Sehr geehrte Damen und Herren,
liebe Freunde der Kirchenmusik,
morgen ist Frühlingsanfang - und schon heute soll Sie diese Ausgabe mit einem Werk von Lili Boulanger auf diese Jahreszeit einstimmen: D'un matin de printemps.
Lili Boulanger war zweifelsohne eine sehr begabte Komponistin des letzten Jahrhunderts - wäre sie nicht mit 24 Jahren an einer Magen-Darm-Erkrankung gestorben, würde man sie jetzt vielleicht zu den berühmten Avantgardisten zählen, an die man sich erinnert.
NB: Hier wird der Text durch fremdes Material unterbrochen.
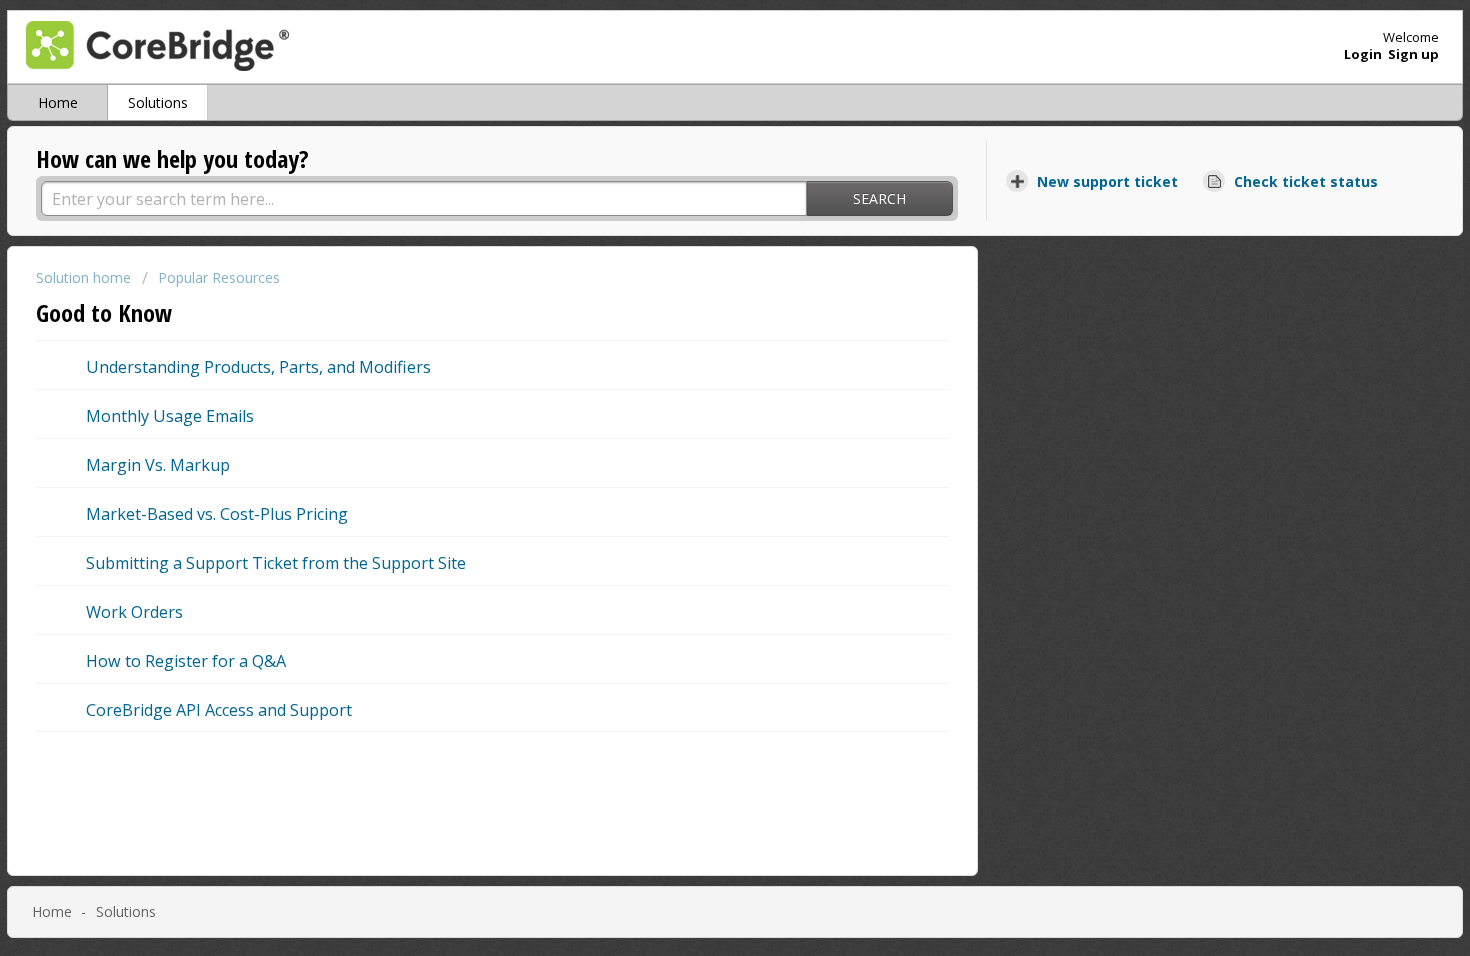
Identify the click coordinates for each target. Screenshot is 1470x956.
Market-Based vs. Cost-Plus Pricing (217, 514)
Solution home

Wenige Wochen vor ihrem Tod komponierte sie ihr Kammermusikstück "D’un matin de printemps" - "Von einem Frühlingsmorgen": vordergründig ein schwungvolles Scherzo, bei dem aber nach und nach klar wird, dass unter der Heiterkeit großer Schmerz liegt.
Paris, 1913: Lili Boulanger gewinnt als erste Frau den begehrten Kompositionspreis Prix de Rome. Mit nur 19 Jahren gelingt ihr der internationale Durchbruch. In der Presse heißt es: "Lili Boulanger hat über alle ihre männlichen Konkurrenten triumphiert, was die übrigen Kandidaten einigermaßen verstört zurückgelassen hat." Trotz ihres sehr kurzen Lebens, das von chronischer Krankheit geprägt war, hat sie ein umfangreiches und reifes Werk erschaffen. In der "Boulangerie" - so nennt sich der musikalische Kreis um Lilis ältere Schwester Nadia - trifft sich die musikalische Elite von Paris. 1917 komponiert Lili Boulanger ihr "D’un matin de printemps" - kurz darauf stirbt sie mit nur 24 Jahren.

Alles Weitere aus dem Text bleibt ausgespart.